• **Task description**:
Filter the lines below, keeping each one that holds "agent".

• **Exercise materials**:
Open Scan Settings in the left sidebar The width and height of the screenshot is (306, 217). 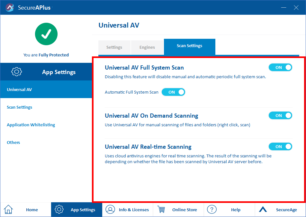pos(20,107)
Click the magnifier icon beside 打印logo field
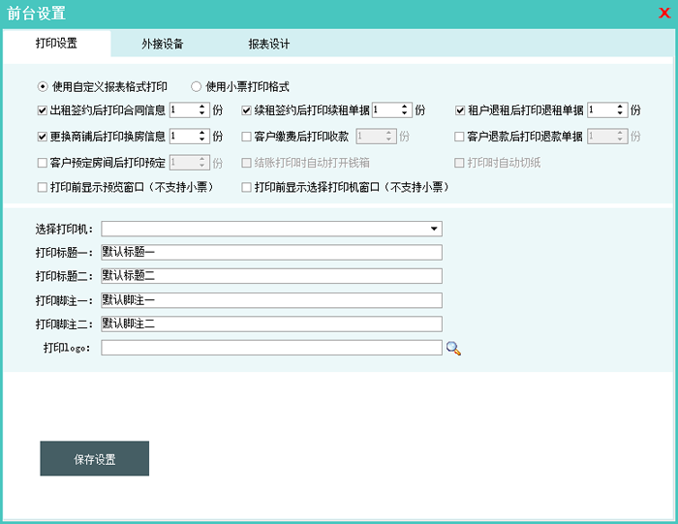Screen dimensions: 678x524 click(x=453, y=349)
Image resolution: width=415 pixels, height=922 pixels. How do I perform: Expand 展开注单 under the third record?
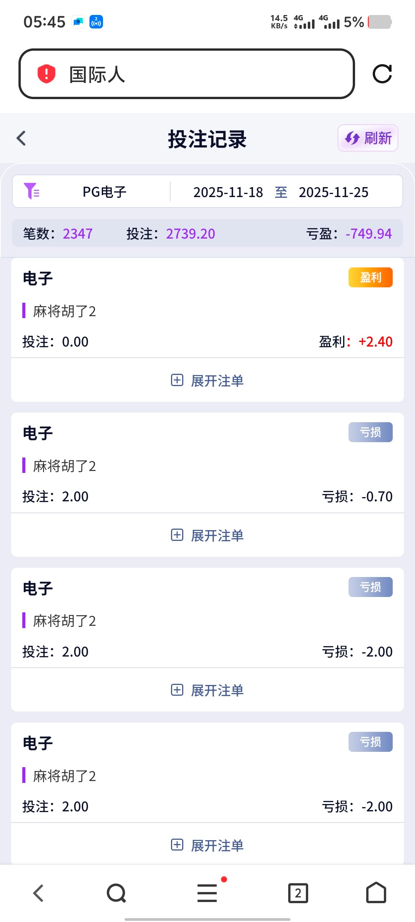click(208, 690)
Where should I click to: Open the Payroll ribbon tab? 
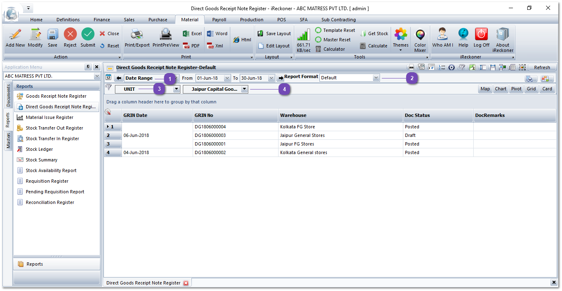(219, 20)
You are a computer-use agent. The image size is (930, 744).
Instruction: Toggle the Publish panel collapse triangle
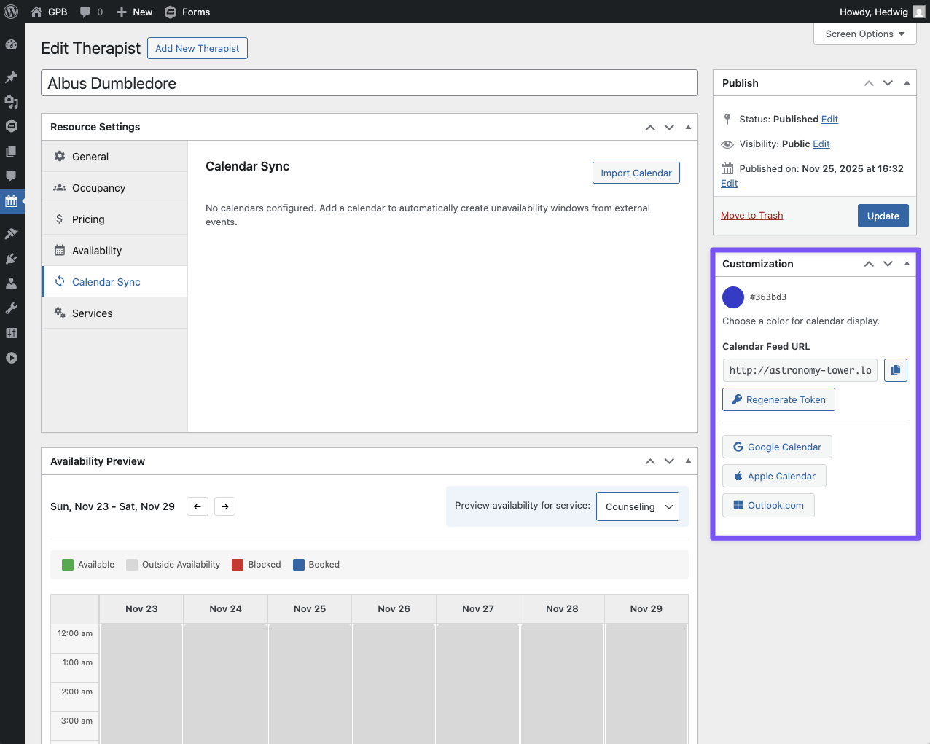tap(907, 83)
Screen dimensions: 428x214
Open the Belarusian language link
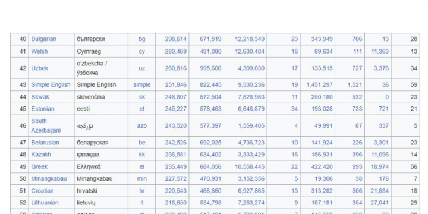point(45,143)
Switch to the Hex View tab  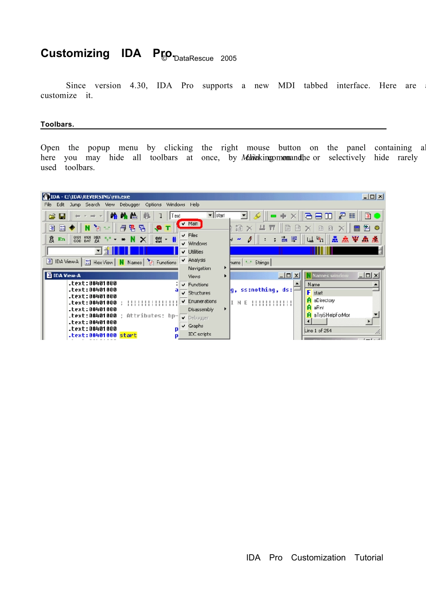click(x=100, y=262)
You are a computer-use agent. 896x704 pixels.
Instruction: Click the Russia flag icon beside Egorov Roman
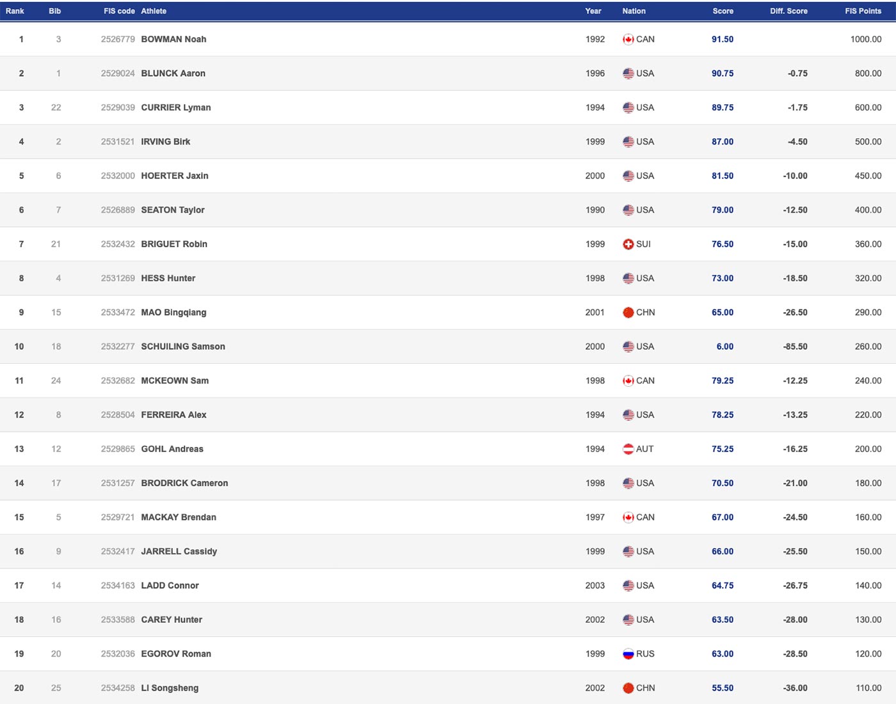point(628,654)
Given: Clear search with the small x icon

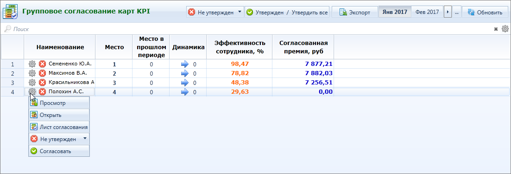Looking at the screenshot, I should click(496, 29).

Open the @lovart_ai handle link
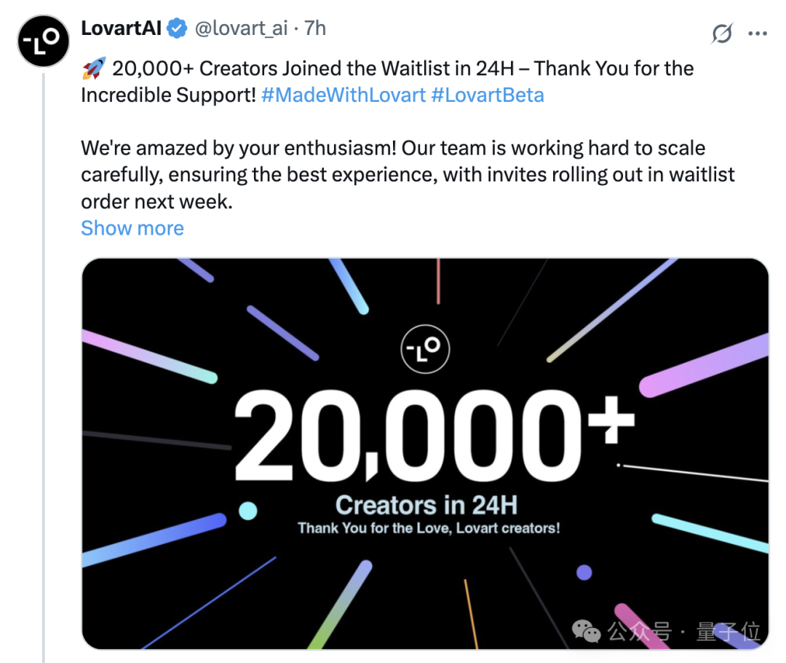pyautogui.click(x=241, y=28)
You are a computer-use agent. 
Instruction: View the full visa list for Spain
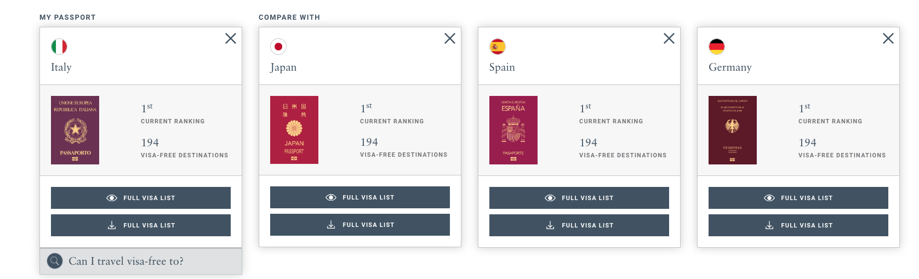point(579,198)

• **Solution to this task**:
You are a computer-use agent. The image size is (930, 744).
You are a computer-use agent. 896x704 pixels.
You are a computer-use agent. 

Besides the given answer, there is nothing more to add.